Catholic Charities USA applauds House passage of modified children's health bill


Alexandria, VA, Oct 26, 2007 / 10:28 am (CNA).- "Catholic Charities USA applauds Congressional leaders on both sides of the aisle who came together to craft compromise legislation to reauthorize SCHIP," said Rev. Larry Snyder, president of Catholic Charities USA. The legislation-which modifies a bill vetoed by the President earlier this month-would still provide quality and affordable health care to nearly 10 million of the neediest children in our nation.

Renewing this vital program will provide health access to four million more uninsured children.  It also ensures that the 6 million children who are currently depending on SCHIP for medications and necessary medical procedures will continue being covered.

"The successful vote for the bipartisan compromise is not only a stand for low-income children, it is a stand for the future strength of our community, our country, and the common good.  The House vote today shows the leadership necessary to protect vulnerable, low-income children in our country, said Father Snyder.

The new bill will still provide $35 billion over five years to keep children already receiving health care coverage, and provide insurance to nearly four million more children whose health is at risk due to lack of proper health coverage.

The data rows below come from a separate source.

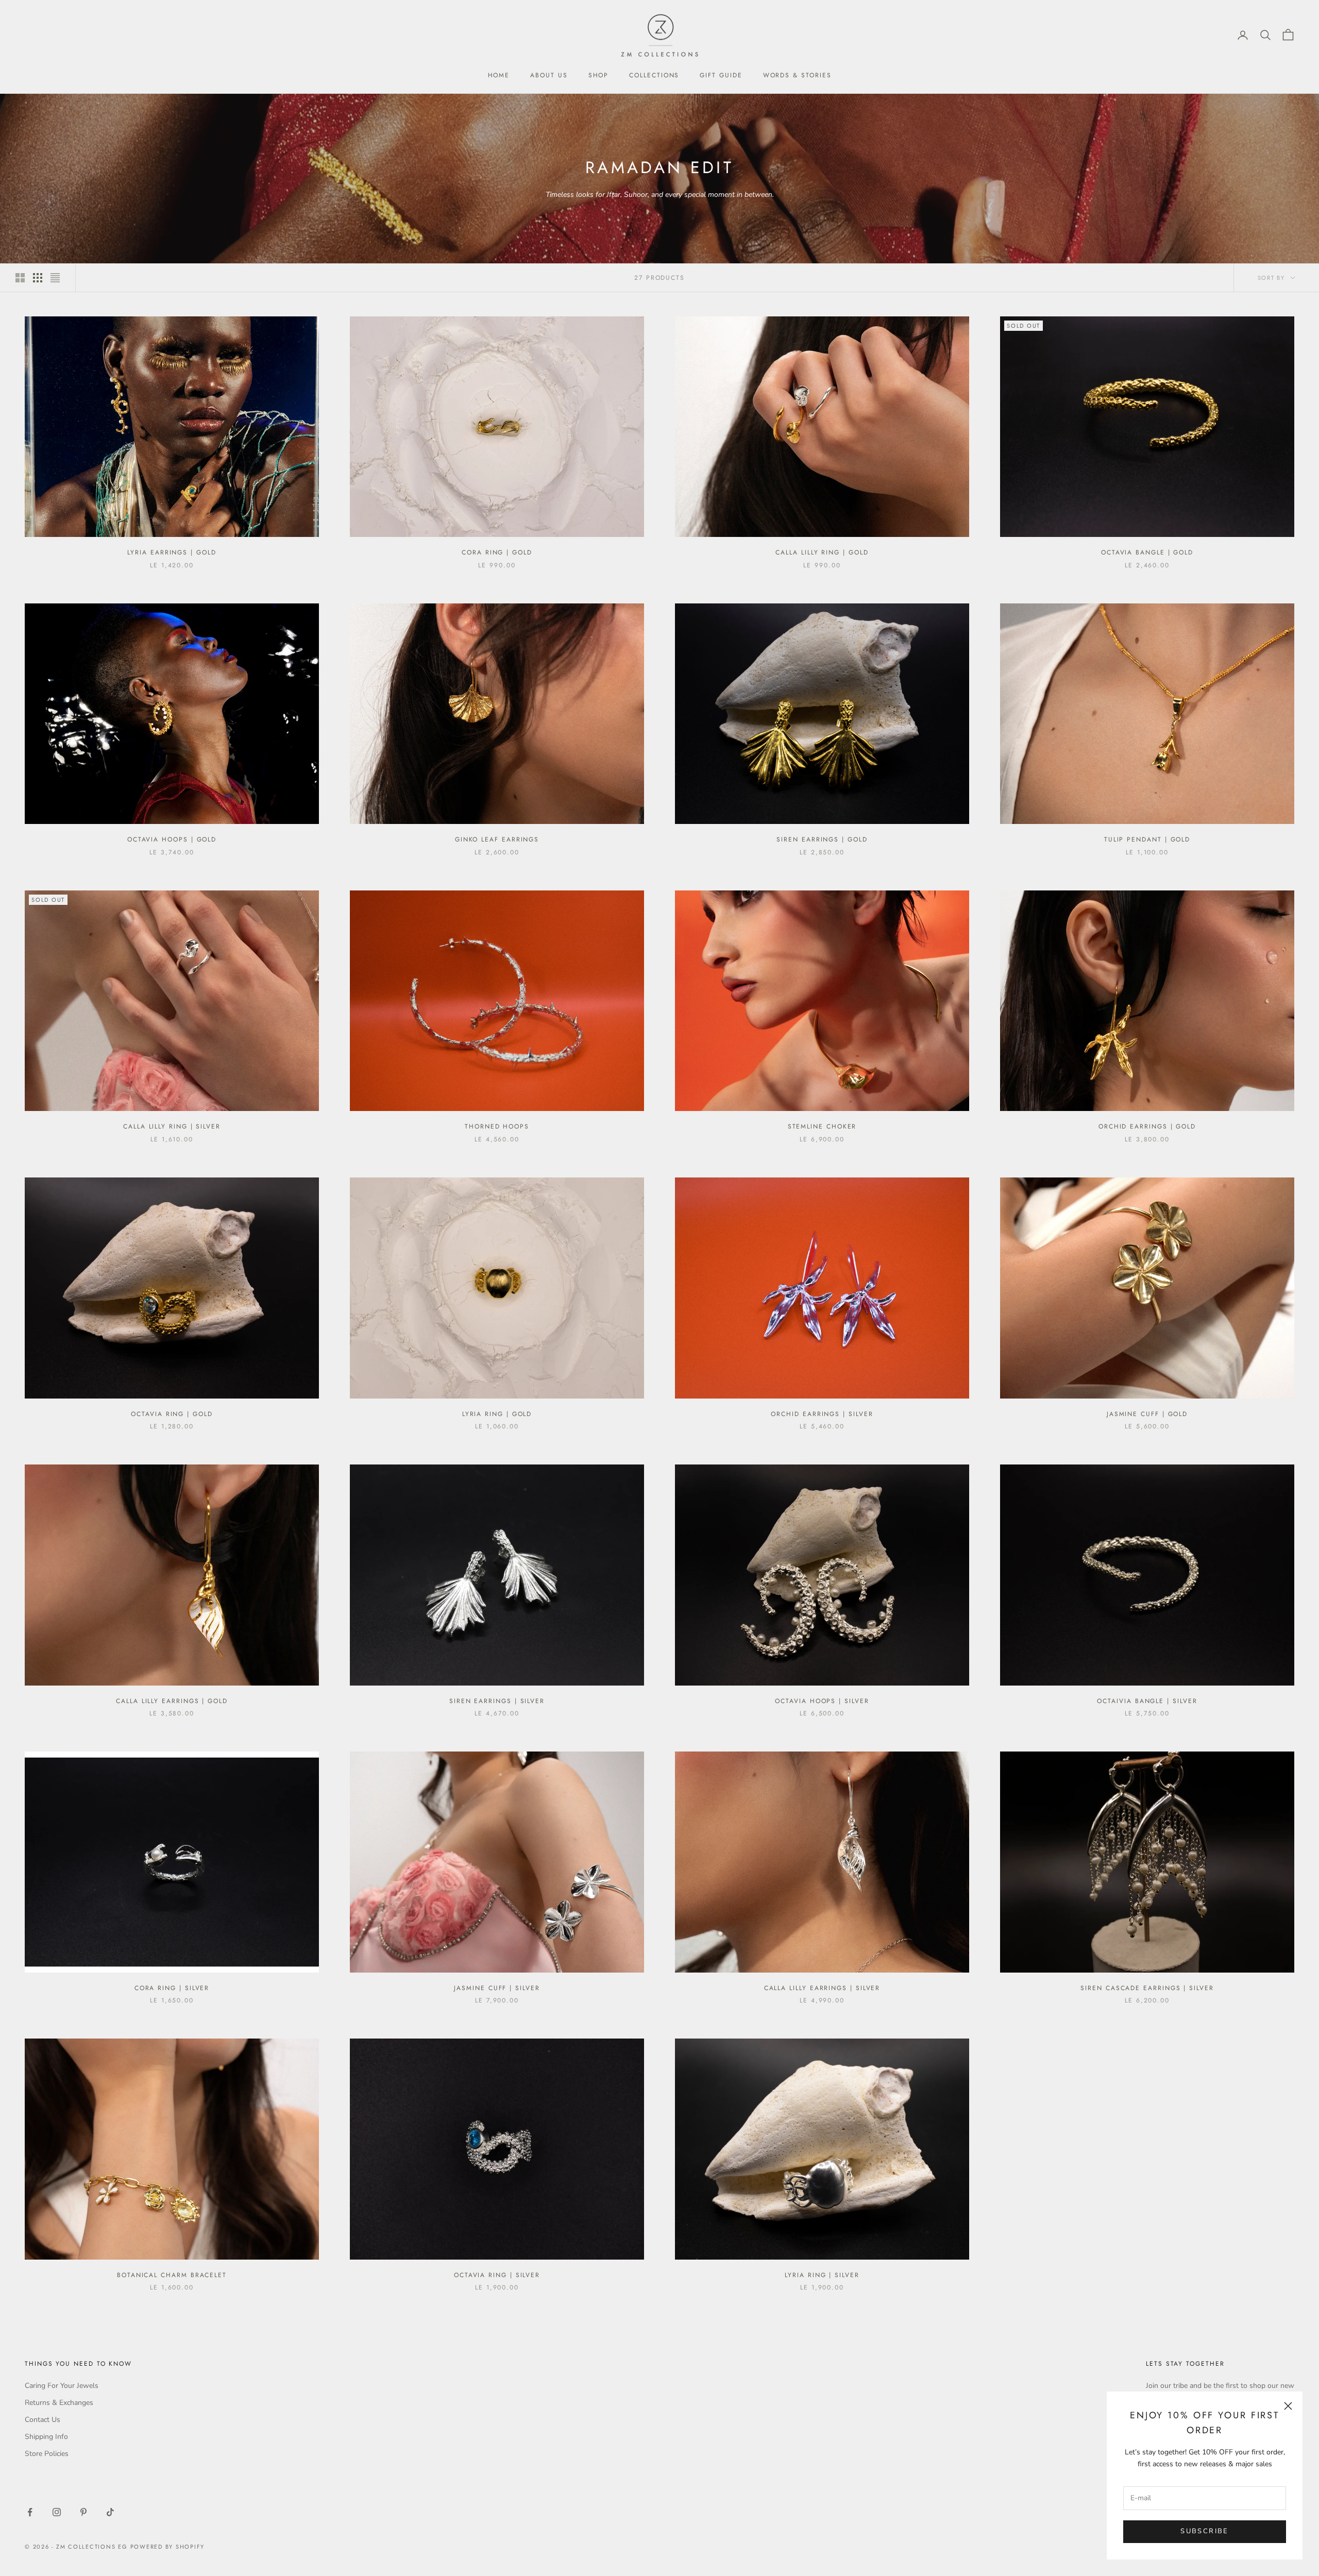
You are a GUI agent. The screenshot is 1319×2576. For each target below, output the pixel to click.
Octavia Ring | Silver (497, 2275)
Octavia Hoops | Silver (822, 1701)
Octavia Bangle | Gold (1147, 552)
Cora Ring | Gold (497, 552)
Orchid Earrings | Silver (822, 1414)
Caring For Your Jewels (61, 2385)
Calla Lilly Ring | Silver (172, 1126)
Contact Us (42, 2420)
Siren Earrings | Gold (821, 839)
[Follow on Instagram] (57, 2512)
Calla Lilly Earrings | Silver (822, 1988)
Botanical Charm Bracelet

Additionally, the bill addresses some concerns over the previous legislation by clarifying who is eligible for health care and focusing on low-income children. The bill outlines a future maximum eligibility at 300 percent of the federal poverty level, while still preserving existing eligibility levels for any states that have been previously approved to expand its program.

"Catholic Charities USA urges the Senate and our President to support our nation's children and approve this bill," said Father Snyder.

Improving public policies that promote the health of children in the United States is a key component of Catholic Charities USA's Campaign to Reduce Poverty in America, which aims to cut poverty in half by 2020.